As a child, I learned that athletes were different from me. The recognition
they received for their efforts made my own struggles seem meaningless.
Even in failure, athletes were treated with respect. If they had played
well, fought hard, or simply given their all, they were rewarded with
accolades. How different it was for those of us whose failures went unnoticed.
In time, those of us without athletic skills came to believe that not
only were athletes stronger, faster, and more daring, they also were better
than we were. Living in a young boy's world--where strength and speed
and bravery were the currency of value--I felt I didn't have a dime.
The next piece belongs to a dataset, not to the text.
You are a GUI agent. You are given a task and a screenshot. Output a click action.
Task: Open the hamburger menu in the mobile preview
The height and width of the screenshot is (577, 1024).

So
from early boyhood I sentenced myself to being a spectator.
I remained a spectator for most of my adult life, contenting myself
with knowing about sports and about the people who played them. I congratulated
myself for understanding the sports that I enjoyed and celebrated the
victories of others as though I were a participant. But I wasn't. As a
spectator, I watched my own life with the same mixture of interest and
detachment as I watched sporting events.
All of that changed when I began to run. After four decades of standing
on the sidelines, of watching others, of being a face in the crowd, I
stepped into the arena. For better or worse, I chose to become an athlete.
It is a simple choice, really, and one that you can make today.